Era casi imposible discernir por separado las siluetas de los nativos que bailaban una danza salvaje alrededor de una enorme hoguera. A cada instante se alzaban sobre la turba manos morenas que sacudían campanas de todas dimensiones. Conforme se acercaban, todo, incluso las chozas y los árboles frondosos, se empezó a confundir y el tintineo de las campanillas llegó a hacerse insoportable para los oídos del señor Tompkins. Tendió la mano, agarró algo y lo tiró. El despertador dio en el vaso de agua que tenía en la mesa de noche, y un chorro de agua fría acabó de despertar al señor Tompkins. Se puso en pie de un salto y empezó a vestirse a toda prisa. Media hora después debería estar en el banco.
[Las condiciones son las del tercer sueño: la velocidad de la luz es de unos 15 kilómetros por hora; las demás constantes permanecen inalteradas.]
El señor Tompkins había quedado encantado con sus aventuras en la ciudad relativista, pero lamentaba de veras la ausencia del profesor, que le hubiera explicado los extraños acontecimientos que observó: los misteriosos métodos aplicados por el guardafrenos para evitar que los pasajeros envejecieran lo preocupaban particularmente.
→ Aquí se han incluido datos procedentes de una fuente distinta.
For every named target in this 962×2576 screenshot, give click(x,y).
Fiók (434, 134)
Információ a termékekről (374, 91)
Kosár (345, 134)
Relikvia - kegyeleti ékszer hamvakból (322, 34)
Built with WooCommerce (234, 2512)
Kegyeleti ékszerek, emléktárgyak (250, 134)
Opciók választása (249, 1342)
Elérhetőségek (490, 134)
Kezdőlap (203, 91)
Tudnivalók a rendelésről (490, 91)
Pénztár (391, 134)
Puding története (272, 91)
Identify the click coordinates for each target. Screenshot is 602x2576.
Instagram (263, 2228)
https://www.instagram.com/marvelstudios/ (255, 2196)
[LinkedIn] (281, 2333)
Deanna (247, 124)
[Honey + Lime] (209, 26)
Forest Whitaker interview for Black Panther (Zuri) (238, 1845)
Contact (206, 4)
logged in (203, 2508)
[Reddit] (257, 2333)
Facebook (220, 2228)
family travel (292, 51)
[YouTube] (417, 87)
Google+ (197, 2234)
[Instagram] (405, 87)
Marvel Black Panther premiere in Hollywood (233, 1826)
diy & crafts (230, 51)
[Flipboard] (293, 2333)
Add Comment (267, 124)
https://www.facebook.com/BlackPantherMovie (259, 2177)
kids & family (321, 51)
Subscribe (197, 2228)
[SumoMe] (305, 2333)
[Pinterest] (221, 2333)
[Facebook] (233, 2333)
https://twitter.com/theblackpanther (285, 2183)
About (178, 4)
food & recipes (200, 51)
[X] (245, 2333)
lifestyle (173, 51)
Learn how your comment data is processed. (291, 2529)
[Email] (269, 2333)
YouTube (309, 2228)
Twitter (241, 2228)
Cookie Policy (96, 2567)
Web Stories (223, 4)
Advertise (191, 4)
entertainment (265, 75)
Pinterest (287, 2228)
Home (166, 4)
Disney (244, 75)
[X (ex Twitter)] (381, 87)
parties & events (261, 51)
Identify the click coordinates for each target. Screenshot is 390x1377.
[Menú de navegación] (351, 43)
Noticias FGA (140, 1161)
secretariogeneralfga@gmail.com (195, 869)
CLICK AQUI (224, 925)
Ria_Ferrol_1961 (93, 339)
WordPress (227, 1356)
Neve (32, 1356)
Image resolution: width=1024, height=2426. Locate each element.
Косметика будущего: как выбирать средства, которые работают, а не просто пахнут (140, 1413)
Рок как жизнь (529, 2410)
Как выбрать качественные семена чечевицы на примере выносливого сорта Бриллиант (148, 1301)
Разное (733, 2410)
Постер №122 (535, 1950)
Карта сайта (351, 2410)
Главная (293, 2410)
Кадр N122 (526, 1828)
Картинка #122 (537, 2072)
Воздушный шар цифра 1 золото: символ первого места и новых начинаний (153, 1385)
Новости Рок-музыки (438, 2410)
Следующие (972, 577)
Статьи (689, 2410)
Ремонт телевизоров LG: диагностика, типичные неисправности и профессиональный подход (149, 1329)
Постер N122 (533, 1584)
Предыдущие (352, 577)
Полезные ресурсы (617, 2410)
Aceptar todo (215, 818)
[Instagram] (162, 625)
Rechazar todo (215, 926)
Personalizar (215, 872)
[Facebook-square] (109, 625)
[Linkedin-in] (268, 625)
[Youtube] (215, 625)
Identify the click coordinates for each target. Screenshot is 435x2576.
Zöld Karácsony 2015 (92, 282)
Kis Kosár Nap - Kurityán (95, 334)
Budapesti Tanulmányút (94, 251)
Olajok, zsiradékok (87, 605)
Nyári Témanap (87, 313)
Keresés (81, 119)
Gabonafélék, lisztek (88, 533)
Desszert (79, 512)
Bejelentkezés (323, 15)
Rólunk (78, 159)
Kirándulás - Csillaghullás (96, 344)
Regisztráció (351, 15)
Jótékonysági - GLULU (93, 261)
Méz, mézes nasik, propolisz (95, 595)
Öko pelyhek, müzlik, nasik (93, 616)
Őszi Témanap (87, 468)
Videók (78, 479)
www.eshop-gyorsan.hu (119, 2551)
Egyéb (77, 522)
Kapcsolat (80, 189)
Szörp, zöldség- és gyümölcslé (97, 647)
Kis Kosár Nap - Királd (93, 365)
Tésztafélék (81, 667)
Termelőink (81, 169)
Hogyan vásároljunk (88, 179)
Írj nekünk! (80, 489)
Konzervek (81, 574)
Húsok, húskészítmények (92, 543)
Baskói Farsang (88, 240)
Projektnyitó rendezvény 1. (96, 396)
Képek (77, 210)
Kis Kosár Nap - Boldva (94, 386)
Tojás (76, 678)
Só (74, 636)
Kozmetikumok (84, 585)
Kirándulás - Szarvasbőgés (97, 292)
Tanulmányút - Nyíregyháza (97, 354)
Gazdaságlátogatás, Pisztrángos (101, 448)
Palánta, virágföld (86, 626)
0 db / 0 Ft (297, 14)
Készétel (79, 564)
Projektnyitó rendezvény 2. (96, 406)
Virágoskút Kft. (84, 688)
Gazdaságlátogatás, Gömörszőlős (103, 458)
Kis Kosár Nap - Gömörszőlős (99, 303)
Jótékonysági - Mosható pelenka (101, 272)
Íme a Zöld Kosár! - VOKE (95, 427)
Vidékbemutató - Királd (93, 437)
Más de una noche se metió en la cama con la esperanza de volver a aquella interesante ciudad, pero los sueños eran escasos y casi siempre desagradables; en el último, el director del banco le echaba en cara la incertidumbre que introducía en las cuentas... De modo que resolvió tomar una buena semana de vacaciones en alguna playa. Sentado en un compartimento de ferrocarril miraba por la ventanilla cómo los tejados grises de las afueras iban cediendo poco a poco su lugar a la campiña verde. Cogió un periódico al azar y trató de interesarse en el conflicto franco-italiano, pero todo era tan soso... y el vagón lo arrullaba tan dulcemente...
Cuando bajó el periódico y volvió a mirar por la ventanilla, el paisaje había cambiado considerablemente. Los postes del telégrafo estaban tan juntos que hacían el efecto de una valla, y los árboles tenían copas tan angostas que parecían cipreses italianos. Frente a él iba sentado su viejo amigo el profesor, mirando afuera con gran interés. Seguramente había entrado mientras el señor Tompkins leía el periódico.
—Estamos en el país de la relatividad —dijo el señor Tompkins—. ¿No es cierto?